— Фрагмент текста —
--

Разумеется, и русский и еврейский читатель, обращаясь к рассказам таких писателей, как Никитин или Бен-Ами, понимал, что имеет дело с особой литературно-художественной трактовкой темы «Еврей и армия». Однако чем популярнее и ярче было то или иное произведение, тем реже возникал у читателя вопрос о том, насколько изображенная в нем художественная реальность соответствует реальной действительности. Между тем для историка этот вопрос важнейший. Поэтому в настоящей главе мы попытаемся понять, что же представляет собой образ еврея-солдата в русско-еврейском литературном дискурсе и почему столь важной оказалась военная тема для русско-еврейских писателей. Мы ответим на вопрос, каким образом в еврейском национальном мышлении под влиянием беллетристики сложилась некая устойчивая легенда, своего рода расхожий штамп еврейского солдата, и можно ли опираться на русско-еврейскую мемуаристику и художественную литературу как на исторический источник, дающий адекватное представление о еврейском солдате в русской армии.

--

[Записи коллекции]
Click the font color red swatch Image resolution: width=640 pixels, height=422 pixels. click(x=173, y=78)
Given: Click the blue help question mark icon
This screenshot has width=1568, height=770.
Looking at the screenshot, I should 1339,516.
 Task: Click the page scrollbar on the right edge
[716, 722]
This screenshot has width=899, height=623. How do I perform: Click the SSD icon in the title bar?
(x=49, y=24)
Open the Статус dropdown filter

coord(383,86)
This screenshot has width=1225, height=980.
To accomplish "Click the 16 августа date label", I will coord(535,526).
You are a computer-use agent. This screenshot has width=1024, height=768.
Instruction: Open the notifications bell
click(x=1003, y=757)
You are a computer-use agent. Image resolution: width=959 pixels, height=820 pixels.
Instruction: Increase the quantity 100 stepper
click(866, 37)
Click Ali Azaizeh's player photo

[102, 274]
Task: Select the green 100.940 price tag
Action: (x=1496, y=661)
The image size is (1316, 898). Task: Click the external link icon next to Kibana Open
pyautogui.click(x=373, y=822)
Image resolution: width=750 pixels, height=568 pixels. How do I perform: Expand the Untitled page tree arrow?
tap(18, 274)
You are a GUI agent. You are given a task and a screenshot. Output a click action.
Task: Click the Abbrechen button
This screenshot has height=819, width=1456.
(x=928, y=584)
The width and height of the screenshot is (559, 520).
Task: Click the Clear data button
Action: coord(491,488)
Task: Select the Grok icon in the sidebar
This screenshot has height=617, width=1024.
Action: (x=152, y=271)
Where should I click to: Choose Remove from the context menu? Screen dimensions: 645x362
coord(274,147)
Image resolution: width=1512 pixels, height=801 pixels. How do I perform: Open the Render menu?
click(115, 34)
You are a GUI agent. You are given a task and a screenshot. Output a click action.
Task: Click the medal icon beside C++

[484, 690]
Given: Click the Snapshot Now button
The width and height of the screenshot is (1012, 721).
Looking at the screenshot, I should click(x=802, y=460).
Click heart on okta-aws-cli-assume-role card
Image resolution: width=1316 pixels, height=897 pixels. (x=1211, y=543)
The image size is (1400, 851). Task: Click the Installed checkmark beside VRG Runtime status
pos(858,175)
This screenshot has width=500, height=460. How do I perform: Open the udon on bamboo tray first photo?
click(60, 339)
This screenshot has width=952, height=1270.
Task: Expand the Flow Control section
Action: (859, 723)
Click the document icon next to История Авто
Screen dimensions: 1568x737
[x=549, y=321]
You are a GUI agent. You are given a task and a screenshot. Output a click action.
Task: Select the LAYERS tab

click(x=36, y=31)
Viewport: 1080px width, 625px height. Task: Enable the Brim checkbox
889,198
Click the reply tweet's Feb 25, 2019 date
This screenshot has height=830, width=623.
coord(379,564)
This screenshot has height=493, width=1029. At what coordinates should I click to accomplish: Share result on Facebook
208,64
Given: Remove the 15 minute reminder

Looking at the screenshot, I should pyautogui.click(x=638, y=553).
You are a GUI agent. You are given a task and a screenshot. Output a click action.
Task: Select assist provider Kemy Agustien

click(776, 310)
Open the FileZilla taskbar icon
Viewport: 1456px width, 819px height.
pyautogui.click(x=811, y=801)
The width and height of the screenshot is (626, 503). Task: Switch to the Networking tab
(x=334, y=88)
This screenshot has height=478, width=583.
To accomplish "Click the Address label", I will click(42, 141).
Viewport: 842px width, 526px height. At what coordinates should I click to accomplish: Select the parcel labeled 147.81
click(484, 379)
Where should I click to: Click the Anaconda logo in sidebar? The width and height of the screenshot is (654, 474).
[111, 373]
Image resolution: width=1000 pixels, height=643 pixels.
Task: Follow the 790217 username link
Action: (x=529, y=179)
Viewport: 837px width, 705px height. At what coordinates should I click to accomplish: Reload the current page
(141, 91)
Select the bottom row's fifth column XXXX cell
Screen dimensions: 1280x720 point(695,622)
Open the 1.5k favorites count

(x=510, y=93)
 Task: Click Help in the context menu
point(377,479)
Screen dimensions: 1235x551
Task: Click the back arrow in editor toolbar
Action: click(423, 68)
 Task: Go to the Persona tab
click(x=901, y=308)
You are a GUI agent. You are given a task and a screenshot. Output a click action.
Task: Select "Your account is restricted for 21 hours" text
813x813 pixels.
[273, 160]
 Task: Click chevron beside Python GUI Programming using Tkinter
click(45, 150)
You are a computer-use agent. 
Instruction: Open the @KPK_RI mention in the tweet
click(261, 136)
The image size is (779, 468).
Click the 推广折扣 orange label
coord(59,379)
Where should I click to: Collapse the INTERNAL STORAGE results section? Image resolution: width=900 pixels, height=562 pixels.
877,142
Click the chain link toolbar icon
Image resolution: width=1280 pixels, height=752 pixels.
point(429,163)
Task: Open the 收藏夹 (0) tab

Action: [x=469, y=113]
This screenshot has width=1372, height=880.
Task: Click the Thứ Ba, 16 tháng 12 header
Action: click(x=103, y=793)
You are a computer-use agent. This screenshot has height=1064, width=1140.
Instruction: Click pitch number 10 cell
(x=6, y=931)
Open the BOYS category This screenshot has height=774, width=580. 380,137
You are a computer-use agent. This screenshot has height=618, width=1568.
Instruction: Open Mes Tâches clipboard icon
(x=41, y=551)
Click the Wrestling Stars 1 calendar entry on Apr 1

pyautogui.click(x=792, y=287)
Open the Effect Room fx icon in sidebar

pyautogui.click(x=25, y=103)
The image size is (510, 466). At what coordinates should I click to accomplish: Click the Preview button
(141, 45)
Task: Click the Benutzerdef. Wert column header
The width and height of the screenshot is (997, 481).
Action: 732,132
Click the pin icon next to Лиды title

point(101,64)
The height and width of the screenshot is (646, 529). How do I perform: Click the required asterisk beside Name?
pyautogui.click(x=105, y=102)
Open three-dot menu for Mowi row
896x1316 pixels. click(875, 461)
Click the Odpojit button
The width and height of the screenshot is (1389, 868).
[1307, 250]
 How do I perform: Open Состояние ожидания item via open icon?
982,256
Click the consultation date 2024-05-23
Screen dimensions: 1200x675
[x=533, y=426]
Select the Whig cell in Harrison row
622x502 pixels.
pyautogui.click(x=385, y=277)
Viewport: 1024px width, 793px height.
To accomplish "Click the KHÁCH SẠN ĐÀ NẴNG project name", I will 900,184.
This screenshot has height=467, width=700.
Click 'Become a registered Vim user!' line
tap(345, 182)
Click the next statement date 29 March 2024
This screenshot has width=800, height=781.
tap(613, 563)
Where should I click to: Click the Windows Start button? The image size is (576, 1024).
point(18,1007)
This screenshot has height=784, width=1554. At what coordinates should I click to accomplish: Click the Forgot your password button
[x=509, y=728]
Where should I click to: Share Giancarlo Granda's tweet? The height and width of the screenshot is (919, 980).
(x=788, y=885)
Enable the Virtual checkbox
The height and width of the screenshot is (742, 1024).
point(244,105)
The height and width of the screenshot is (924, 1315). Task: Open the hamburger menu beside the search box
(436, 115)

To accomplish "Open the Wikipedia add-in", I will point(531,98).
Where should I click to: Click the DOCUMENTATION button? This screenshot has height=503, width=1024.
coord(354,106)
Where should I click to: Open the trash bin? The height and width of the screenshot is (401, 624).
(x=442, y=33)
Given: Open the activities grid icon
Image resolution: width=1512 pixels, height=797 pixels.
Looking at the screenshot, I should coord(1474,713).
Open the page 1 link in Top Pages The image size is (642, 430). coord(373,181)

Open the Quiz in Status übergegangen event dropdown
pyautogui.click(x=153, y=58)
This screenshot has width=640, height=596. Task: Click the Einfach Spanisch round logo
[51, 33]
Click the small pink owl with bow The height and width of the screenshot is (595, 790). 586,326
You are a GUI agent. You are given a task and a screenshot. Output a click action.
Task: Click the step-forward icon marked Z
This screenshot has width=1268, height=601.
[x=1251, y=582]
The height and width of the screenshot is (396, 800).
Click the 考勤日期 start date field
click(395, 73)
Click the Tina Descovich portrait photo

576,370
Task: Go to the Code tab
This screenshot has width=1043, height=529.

--

— Что нужно сделать —
Перечислите все вопросы, которые авторы фрагмента текста обещают рассмотреть в предложениях, начинающихся словами «Поэтому в настоящей главе» и «Мы ответим на вопрос».

— Решение задания —
1. Что представляет собой образ еврея-солдата в русско-еврейском литературном дискурсе.
2. Почему военная тема оказалась столь важной для русско-еврейских писателей.
3. Каким образом в еврейском национальном мышлении под влиянием беллетристики сложилась устойчивая легенда, расхожий штамп еврейского солдата.
4. Можно ли опираться на русско-еврейскую мемуаристику и художественную литературу как на исторический источник, дающий адекватное представление о еврейском солдате в русской армии.